Si cette chirurgie risquée devient plus sûre pour le donneur grâce au robot, les bénéfices pour le receveur sont également importants. « Le robot permet une dissection plus fine des vaisseaux, notamment ceux qui se trouvent près de l’aorte. J’obtiens donc des greffons avec des vaisseaux plus longs : 1,5 cm contre 8 mm en moyenne sous cœlioscopie. » Ce que confirme le Dr Pierre Pillot, chirurgien dans le service d’urologie, qui a effectué la greffe sur Sébastien. « Après le prélèvement du rein avec le robot, la longueur des vaisseaux est optimale, ce qui facilite mon travail. » Son travail débute d’ailleurs dès le prélèvement sur le donneur, car c’est le chirurgien effectuant la greffe qui sort le rein, le lave avec une solution de conservation et le refroidi. Pendant ce temps, le malade est préparé à recevoir le greffon dans un autre bloc opératoire. Le Dr Pillot procède ensuite à la réimplantation de l’organe. « Tout s’est bien passé dans le cas de ce don intra-familial, la reprise de diurèse (production de l’urine) a été rapide, ce qui a évité une dialyse post-opératoire, précise-t-il. Le patient a pu rentrer chez lui au bout d’une dizaine de jours, le temps pour nous de vérifier que le greffon fonctionne bien. » « Tout le monde est ravi, abonde le Dr Celhay. Cela nous encourage à continuer les prélèvements avec cette technique. »

Don croisé
Cette technique va en effet être développée au CHU puisque plusieurs prélèvements de rein avec le robot sont programmés cette année. Au mois de septembre, un don croisé va même être réalisé avec un couple de donneur-receveur apparié, d’un autre CHU. « Les greffes croisées concernent les patients ayant un donneur vivant motivé mais non compatible », explique le Dr Celhay et le Dr Estelle Desport, néphrologue. Le donneur est compatible avec notre patient et notre donneur est compatible avec le receveur. Chaque CHU prélèvera donc le rein du donneur avec son robot, puis les organes seront acheminés par avion jusqu’aux receveurs. Ce sera seulement le sixième don de ce type en France. »

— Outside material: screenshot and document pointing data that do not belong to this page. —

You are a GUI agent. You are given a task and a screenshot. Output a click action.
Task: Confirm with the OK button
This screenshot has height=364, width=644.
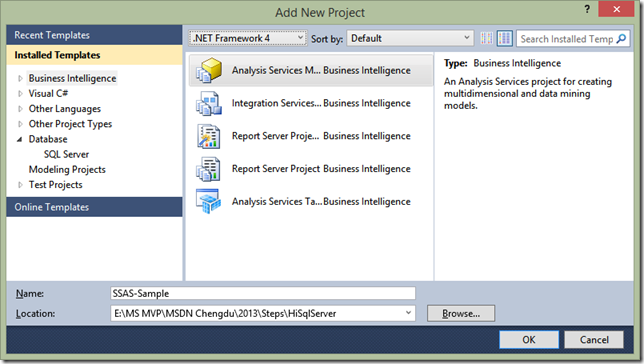pos(529,340)
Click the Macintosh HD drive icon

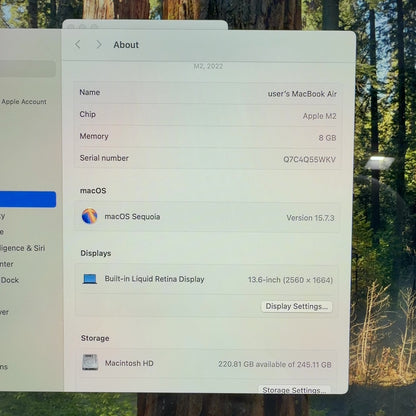coord(90,362)
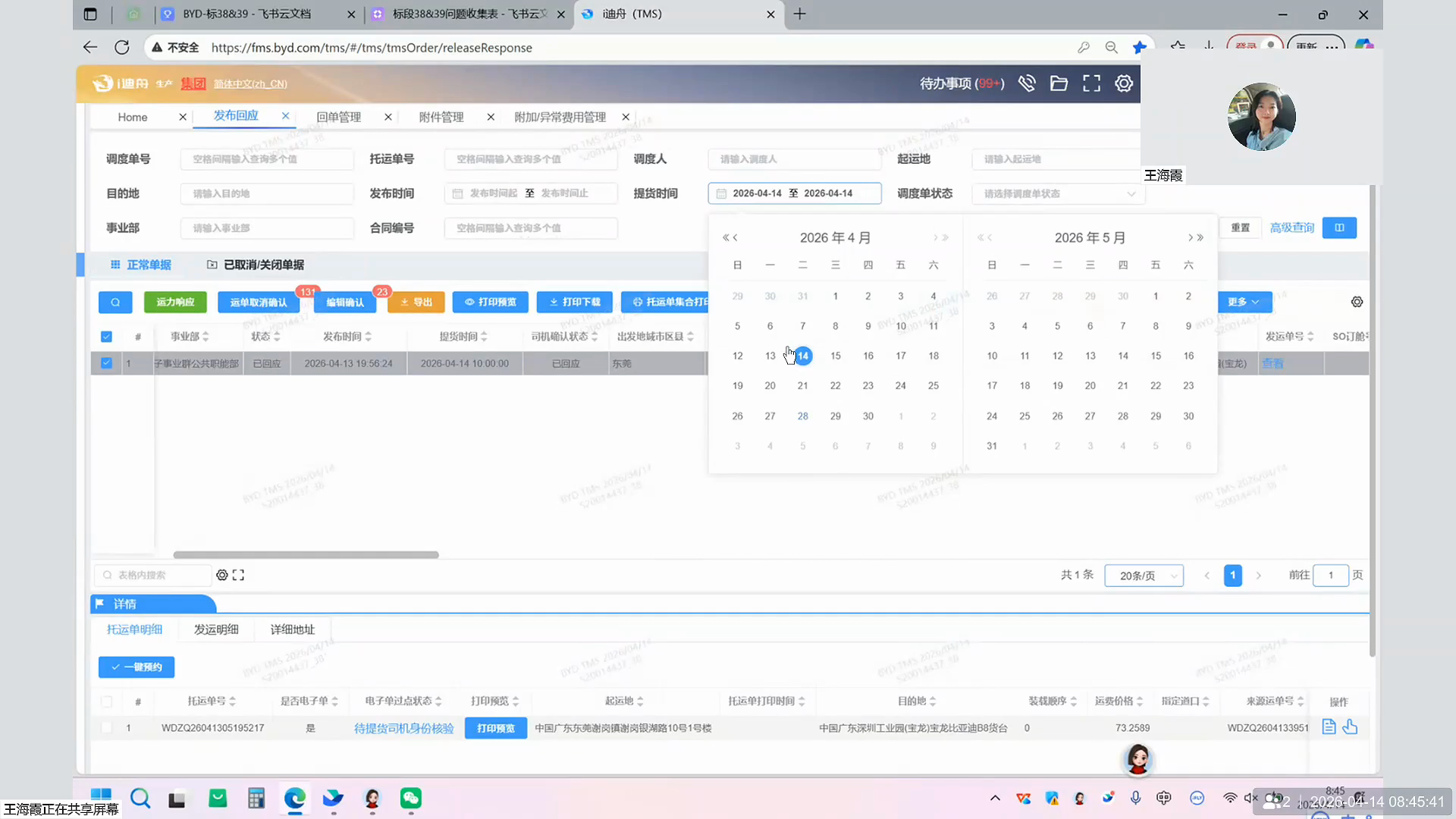
Task: Select April 28 in the calendar
Action: click(802, 416)
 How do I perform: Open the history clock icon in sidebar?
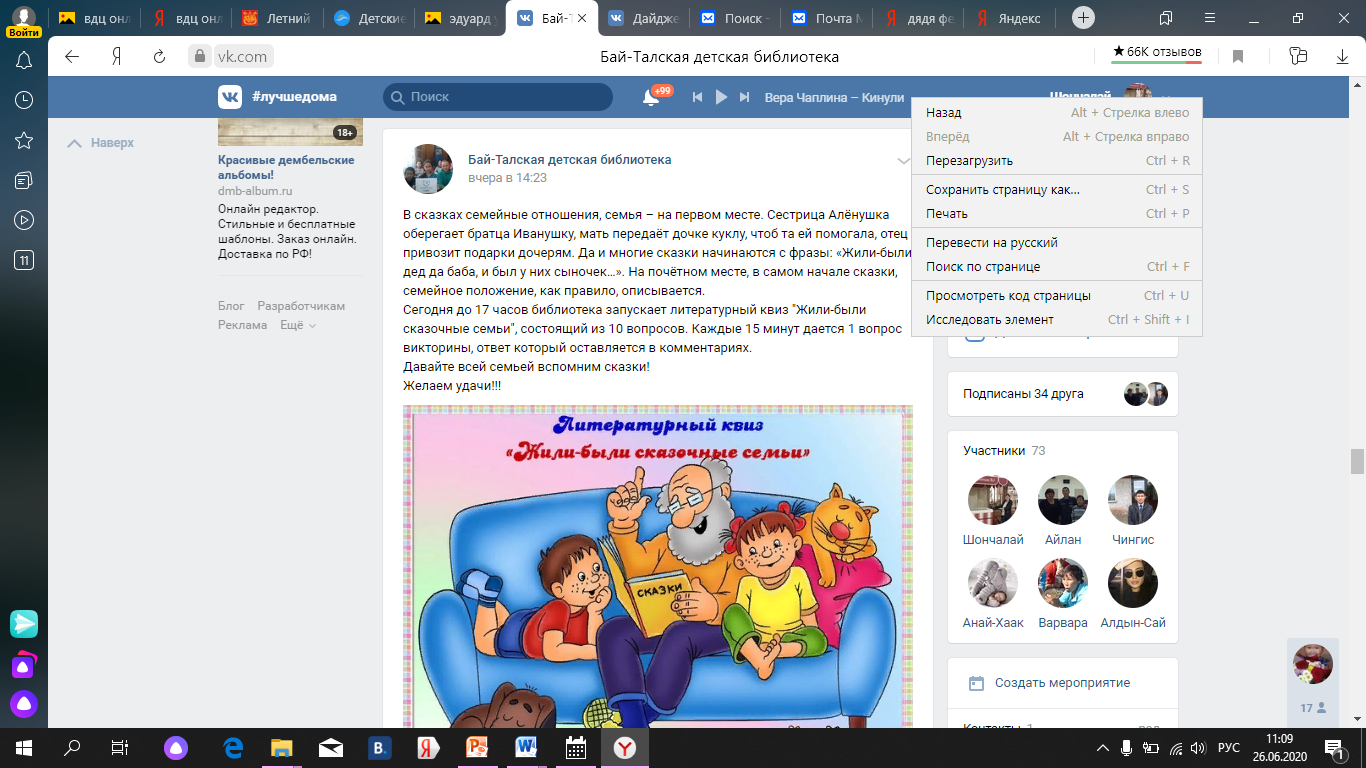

Le Dr Celhay souhaite encore optimiser les suites opératoires du donneur en utilisant une technique de retrait du rein par le vagin. « Cela permet d’éviter l’incision au niveau du nombril et d’avoir une meilleure récupération. C’est aussi une solution optimale pour les personnes en surpoids. Le but est de tout faire pour encourager les dons entre personnes vivantes. »

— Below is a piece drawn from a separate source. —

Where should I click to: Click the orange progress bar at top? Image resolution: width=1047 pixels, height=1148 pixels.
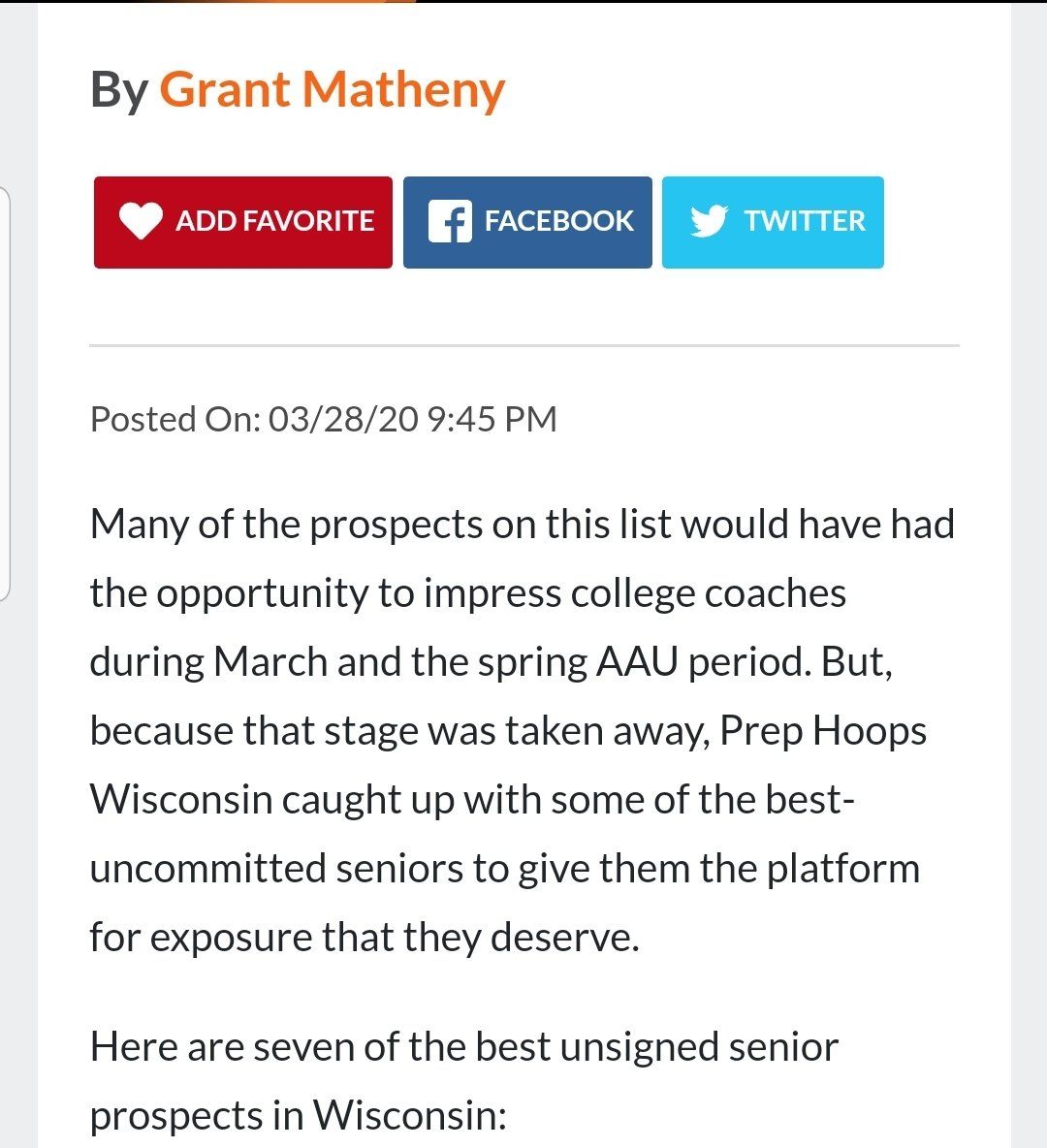(x=291, y=1)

* Les prénoms ont été modifiés

Le don intra-familial : une procédure encadrée

Le don d’un rein issu d’un donneur vivant  est soumis à une procédure stricte. Elle dure environ six mois pendant lesquels une procédure judiciaire est menée afin d’être sûr qu’aucune pression n’est exercée sur le donneur. Les bilans médicaux des candidats au don sont également réalisés pour s’assurer qu’aucune contre-indication ne s’oppose à ce geste généreux et gratuit.